### Work to be completed
For each of the following statements, state yes or no according to whether it agrees with the text on the Izu Kyūkō Line, and quote the words of the text that decide it. 1. The line is operated by the Japanese National Railways. 2. The line runs on double track. 3. PASMO and Suica cards have been accepted on the line since 2010.

#### Selected excerpt ####

The Izu Kyūkō Line (, ) is a privately owned railway line of the Izukyū Corporation in Shizuoka Prefecture, Japan.

The line approximately parallels the eastern coast of the Izu Peninsula, a tourist district noted for its numerous hot spring resorts, and golf courses, between Itō Station in Itō and Izukyū Shimoda Station in Shimoda. The line opened in 1961.

Since March 13, 2010, PASMO and Suica cards are accepted on the line.

Basic data
Track: single
Signalling: Automatic (ATS-Si, compatible with East Japan Railway Company (JR East) ATS-SN.)

History
Initial plans called for the Japanese National Railways (JNR) to build a spur line linking Atami on the Tōkaidō Main Line with Shimoda. However, funding was limited in the 1930s due to a combination of a tight fiscal policy under Prime Minister Osachi Hamaguchi during the Great Depression, and a number of technical issues.

#### Information provided ####

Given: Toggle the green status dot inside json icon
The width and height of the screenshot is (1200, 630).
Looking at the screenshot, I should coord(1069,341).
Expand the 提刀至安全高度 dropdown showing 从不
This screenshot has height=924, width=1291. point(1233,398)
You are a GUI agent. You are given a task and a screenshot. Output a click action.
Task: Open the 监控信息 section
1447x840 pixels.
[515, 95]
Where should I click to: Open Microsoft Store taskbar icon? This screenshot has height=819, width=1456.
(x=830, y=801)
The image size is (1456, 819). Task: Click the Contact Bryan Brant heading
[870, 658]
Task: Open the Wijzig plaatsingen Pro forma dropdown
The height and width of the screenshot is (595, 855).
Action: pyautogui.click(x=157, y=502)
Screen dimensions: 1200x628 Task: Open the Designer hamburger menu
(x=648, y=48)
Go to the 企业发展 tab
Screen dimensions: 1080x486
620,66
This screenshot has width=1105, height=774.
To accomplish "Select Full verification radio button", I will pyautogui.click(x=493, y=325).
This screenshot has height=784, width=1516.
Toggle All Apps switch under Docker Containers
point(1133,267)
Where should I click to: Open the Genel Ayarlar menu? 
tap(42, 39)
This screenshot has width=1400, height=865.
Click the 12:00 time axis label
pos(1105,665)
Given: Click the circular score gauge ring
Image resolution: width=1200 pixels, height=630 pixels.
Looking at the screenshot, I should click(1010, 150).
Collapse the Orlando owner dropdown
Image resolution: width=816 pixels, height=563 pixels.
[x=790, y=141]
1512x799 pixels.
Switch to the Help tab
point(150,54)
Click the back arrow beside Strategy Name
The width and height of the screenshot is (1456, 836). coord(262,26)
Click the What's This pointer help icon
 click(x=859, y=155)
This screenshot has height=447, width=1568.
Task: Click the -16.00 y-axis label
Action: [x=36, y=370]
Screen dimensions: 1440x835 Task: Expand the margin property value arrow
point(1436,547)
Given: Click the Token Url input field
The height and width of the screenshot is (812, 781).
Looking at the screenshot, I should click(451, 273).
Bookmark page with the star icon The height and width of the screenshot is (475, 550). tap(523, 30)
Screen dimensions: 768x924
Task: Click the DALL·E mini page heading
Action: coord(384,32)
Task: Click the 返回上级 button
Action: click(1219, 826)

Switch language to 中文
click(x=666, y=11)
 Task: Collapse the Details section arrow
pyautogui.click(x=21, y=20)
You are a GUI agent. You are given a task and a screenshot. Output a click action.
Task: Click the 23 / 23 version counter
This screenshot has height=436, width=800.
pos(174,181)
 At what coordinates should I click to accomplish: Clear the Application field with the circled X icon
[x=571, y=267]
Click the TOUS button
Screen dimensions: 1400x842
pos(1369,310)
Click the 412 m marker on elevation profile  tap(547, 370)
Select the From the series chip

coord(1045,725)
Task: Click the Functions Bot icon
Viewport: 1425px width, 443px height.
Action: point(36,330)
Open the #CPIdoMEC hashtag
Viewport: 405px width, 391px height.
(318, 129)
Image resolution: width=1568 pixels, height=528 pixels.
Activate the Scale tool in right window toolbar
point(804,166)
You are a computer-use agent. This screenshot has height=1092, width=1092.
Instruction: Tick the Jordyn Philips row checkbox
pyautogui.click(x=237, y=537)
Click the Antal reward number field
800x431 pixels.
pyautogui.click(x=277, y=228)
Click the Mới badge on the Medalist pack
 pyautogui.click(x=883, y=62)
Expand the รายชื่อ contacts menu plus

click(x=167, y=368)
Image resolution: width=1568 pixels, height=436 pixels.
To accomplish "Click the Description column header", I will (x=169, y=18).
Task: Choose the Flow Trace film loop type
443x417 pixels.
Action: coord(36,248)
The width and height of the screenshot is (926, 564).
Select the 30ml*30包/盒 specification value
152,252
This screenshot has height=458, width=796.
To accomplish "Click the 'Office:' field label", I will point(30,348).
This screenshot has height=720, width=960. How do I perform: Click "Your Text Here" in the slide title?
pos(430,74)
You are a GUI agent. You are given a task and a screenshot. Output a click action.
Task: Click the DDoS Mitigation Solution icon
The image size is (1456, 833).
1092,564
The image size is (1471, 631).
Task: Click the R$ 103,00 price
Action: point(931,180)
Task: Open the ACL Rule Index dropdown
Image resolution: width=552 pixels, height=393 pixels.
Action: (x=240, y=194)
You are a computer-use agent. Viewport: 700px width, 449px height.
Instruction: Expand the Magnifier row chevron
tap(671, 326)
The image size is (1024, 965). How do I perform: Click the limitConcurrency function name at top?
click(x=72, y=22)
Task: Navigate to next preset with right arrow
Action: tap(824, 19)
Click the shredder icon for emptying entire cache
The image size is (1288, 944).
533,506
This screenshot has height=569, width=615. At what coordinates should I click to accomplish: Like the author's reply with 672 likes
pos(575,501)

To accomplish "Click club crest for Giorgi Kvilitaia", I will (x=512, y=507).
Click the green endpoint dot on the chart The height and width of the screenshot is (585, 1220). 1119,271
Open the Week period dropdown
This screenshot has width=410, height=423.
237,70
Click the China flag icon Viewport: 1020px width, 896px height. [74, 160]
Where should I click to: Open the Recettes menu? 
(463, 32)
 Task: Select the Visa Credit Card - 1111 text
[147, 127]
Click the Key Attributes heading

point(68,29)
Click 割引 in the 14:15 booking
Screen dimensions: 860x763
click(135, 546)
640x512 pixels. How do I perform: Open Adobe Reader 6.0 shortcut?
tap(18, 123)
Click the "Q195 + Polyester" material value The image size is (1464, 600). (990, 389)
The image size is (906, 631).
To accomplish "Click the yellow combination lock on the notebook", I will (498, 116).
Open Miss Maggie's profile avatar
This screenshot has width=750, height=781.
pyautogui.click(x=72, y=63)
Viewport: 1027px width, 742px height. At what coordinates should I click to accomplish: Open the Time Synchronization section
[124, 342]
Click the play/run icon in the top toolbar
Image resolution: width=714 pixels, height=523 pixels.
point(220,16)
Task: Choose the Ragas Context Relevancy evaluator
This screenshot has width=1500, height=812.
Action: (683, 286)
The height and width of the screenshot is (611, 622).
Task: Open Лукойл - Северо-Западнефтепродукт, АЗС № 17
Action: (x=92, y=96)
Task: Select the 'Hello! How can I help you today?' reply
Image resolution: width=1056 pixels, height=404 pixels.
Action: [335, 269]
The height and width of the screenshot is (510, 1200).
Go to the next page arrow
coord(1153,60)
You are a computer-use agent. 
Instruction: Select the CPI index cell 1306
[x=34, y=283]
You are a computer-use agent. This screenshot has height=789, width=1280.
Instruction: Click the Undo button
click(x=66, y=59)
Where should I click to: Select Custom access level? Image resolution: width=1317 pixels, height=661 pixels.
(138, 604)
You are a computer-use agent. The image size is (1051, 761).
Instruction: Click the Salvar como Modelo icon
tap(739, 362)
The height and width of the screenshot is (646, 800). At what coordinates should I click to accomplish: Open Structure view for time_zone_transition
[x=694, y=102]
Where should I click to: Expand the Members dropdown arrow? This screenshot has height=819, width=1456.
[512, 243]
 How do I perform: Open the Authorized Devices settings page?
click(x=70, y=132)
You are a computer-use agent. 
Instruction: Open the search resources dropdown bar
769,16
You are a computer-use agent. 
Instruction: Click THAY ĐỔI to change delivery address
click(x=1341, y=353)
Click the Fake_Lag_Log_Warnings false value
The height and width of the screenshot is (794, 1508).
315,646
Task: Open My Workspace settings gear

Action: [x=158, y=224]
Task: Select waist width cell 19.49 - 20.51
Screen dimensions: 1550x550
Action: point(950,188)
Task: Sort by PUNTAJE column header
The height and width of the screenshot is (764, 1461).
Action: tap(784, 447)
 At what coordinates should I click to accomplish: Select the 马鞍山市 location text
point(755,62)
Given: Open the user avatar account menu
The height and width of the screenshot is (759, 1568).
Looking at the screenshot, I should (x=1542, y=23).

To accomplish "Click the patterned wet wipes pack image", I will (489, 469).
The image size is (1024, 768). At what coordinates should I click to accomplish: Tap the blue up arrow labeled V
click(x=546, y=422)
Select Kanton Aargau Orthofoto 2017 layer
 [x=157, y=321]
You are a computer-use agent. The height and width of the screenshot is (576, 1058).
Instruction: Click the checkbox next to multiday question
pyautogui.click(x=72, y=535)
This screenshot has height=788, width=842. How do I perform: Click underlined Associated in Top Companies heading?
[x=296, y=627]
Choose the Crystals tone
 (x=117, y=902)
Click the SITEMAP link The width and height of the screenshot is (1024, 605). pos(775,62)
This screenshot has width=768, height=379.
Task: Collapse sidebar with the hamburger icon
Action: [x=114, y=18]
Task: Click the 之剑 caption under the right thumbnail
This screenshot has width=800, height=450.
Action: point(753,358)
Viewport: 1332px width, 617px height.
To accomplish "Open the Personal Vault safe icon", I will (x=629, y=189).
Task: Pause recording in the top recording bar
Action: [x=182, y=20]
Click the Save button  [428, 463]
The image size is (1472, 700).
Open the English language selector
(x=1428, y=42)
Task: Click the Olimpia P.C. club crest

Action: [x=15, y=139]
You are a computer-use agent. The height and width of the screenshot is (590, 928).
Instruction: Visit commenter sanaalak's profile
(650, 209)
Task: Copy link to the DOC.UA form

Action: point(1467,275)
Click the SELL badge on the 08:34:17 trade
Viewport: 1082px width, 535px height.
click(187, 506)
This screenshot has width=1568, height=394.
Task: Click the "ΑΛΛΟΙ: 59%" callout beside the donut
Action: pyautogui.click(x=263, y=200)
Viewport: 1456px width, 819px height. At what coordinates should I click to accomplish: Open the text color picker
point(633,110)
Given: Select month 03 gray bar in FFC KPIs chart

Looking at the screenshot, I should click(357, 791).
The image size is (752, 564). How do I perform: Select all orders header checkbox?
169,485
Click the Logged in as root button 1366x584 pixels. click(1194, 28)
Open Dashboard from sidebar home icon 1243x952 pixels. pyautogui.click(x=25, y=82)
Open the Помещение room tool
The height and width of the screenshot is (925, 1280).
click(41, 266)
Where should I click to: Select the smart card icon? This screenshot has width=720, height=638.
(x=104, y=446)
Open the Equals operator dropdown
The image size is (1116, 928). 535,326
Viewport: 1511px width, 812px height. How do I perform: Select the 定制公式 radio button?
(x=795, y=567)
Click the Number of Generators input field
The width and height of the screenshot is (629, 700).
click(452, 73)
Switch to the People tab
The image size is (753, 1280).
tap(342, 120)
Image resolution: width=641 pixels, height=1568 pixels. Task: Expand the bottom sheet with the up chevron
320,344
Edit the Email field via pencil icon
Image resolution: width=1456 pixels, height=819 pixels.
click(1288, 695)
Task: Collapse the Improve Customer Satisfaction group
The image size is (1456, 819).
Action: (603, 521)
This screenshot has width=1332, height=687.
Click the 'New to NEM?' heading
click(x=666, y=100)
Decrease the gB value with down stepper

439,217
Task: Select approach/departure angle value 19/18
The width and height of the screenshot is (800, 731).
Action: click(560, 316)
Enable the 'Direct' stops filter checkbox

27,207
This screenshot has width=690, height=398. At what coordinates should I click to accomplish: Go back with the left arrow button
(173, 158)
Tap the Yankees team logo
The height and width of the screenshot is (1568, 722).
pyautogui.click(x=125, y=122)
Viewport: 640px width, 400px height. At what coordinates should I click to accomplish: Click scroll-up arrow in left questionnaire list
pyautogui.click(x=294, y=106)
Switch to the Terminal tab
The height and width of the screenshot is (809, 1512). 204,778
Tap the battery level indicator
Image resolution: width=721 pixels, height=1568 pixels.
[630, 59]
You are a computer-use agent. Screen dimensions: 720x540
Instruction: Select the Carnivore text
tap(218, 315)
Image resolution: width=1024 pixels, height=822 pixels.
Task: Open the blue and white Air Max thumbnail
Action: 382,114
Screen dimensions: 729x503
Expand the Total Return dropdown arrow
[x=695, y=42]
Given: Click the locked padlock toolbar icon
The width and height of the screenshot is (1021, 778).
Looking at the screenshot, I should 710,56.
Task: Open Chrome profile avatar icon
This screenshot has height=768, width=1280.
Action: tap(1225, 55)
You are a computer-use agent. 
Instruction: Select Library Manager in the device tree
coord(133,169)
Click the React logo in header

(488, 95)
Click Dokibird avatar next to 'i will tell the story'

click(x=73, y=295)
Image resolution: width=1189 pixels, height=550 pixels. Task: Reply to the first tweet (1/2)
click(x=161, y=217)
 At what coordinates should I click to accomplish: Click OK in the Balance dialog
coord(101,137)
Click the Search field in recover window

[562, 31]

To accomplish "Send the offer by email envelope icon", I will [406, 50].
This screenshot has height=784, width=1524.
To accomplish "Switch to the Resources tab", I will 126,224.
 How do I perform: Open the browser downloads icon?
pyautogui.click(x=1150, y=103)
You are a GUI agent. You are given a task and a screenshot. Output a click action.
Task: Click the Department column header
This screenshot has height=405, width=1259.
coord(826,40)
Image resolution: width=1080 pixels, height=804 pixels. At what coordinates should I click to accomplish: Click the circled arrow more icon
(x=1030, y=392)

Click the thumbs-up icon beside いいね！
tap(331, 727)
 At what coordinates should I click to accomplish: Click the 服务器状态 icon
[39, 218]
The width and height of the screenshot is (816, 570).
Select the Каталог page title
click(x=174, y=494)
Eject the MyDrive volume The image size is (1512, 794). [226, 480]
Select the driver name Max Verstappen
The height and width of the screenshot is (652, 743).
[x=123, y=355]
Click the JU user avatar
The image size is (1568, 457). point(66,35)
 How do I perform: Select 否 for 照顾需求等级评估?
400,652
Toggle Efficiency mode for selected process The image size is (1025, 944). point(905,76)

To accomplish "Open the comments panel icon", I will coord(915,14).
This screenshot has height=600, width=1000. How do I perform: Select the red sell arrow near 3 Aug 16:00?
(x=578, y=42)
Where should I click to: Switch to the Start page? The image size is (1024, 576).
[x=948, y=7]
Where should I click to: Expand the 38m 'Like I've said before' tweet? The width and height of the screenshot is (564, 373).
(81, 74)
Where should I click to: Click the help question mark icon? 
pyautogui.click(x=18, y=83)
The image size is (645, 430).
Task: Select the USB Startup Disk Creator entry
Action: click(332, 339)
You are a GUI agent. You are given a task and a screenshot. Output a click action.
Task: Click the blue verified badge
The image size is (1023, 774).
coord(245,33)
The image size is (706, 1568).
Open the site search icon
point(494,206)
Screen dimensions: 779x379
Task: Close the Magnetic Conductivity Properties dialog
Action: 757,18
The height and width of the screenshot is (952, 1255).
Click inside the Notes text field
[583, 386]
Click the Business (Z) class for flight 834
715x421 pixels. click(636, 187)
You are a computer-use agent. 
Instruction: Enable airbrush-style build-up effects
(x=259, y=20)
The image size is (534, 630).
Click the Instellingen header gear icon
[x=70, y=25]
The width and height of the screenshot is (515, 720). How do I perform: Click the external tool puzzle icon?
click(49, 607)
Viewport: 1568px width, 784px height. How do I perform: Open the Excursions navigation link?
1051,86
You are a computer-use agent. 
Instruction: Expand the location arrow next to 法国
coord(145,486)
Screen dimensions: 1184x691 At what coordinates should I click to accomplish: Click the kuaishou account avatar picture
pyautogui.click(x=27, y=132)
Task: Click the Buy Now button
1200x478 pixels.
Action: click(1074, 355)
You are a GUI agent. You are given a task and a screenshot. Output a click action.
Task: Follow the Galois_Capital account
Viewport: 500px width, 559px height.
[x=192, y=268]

####

### Problem solution
1. No: "is a privately owned railway line of the Izukyū Corporation"
2. No: "Track: single"
3. Yes: "Since March 13, 2010, PASMO and Suica cards are accepted on the line."